The phenotypic ratio of F2 is 15: 1.

Duplicate genes with cumulative effect

Summer squash formats: disk-shaped, sphere-shaped and long

This type of epistasis occurs when both non-allelic dominant alleles result in a new phenotype. When expressed independently, they result in separate phenotypic expression of their own. The table below shows the phenotypes and F2 in the case of the summer squash:

WY Wy wY wy
WY WWYY(disk-shaped) WWYy(disk-shaped) WwYY(disk-shaped) WwYy(disk-shaped)
Wy WWYy(disk-shaped) WWyy(sphere-shaped) WwYy(disk-shaped) Wwyy(sphere-shaped)
wY WwYY(disk-shaped) WwYy(disk-shaped) wwYY(sphere-shaped) wwYy(sphere-shaped)
wy WwYy(disk-shaped) Wwyy(sphere-shaped) wwYy(sphere-shaped) wwyy(long shape)

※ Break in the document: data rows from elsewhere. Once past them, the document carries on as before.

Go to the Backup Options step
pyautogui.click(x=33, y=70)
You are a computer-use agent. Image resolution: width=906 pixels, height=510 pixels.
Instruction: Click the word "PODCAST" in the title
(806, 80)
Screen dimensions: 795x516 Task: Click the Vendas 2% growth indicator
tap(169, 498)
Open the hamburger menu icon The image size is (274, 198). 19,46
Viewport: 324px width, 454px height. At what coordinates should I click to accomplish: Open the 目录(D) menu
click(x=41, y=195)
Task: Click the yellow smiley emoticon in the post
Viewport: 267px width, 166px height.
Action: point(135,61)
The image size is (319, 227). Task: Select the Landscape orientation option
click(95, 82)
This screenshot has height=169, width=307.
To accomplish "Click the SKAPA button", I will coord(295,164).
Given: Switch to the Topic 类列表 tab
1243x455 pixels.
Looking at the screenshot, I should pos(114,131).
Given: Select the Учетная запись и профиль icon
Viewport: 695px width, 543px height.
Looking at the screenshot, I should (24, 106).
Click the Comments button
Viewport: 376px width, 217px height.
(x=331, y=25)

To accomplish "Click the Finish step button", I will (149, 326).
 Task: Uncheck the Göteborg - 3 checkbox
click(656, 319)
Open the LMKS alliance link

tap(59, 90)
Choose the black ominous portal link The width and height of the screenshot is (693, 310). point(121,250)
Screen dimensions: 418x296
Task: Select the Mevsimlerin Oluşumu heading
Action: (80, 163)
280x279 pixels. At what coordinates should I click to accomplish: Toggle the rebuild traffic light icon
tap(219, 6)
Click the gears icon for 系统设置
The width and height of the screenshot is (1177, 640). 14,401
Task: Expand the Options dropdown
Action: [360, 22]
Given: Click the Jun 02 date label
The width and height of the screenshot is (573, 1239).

The phenotypic ratio of F2 is 9: 6: 1.

Epistasis and evolution

Walter ReMine points out that ordinary epistasis would normally increase the cost of substitution and therefore slow down evolution[5]. Haldane's Dilemma is a severe limit of the speed of evolution. Haldane’s model implicitly assumes no epistasis (or complex, favorable, interactions between the substituting mutations). The vast majority of biological traits (such as brains, hearts, blood clotting, vision, motility, hair, replication, metabolism, et cetera) are products of numerous genes, whose specific combination (not just any random combination of genes) is vastly more beneficial than any of the same genes taken alone or in smaller combinations. (The whole is greater than the sum of parts.) This type of epistasis (which is ordinarily what is meant by the term epistasis) occurs abundantly in nature – yet is usually de-emphasized or ignored in evolutionary genetics textbooks because it strongly aggravates evolutionary problems. [For example, sexual reproduction (when combined with this epistasis) is widely acknowledged to dramatically slow beneficial evolution because it breaks apart favorable combinations of genes each generation. This dramatic slowing of beneficial evolution magnifies the classic evolutionary problems with the origin and maintenance of sexual reproduction.] By assuming no such epistasis, Haldane’s model favors evolution and is consistent with most evolutionary discussions today.

References

  1. Griffiths, Anthony J. F.; Wessler, Susan R.; Lewontin, Richard C.; Carroll, Sean B (2008). Introduction to Genetic Analysis (9th ed.). New York: W. H. Freeman. p. 242-244. ISBN 978-0-7167-6887-6. 
  2. Snustad, Peter; Simmons, Michael J (2010). Principles of Genetics (5th ed.). River Street, Hoboken, NJ: John Wiley & Sons. p. 76. ISBN 978-0-470-39842-5. 
  3. 3.0 3.1 Pierce, Benjamin (2008). Genetics: A Conceptual Approach. New York: W. H. Freeman. p. 107-111. ISBN 978-0-7167-7928-5. 
  4. Hartl, Daniel L.. Essential Genetics: A Genomics Perspective (5th ed.). Sudbury, Massachusetts: Jones and Bartlett Publishers. p. 372. ISBN 978-0-7637-7364-9. 
  5. ReMine, Walter J (1993). The Biotic Message:Evolution Versus Message Theory. Saint Paul, Minnesota: St. Paul Science Publishers. p. 233. ISBN 0-9637999-0-8.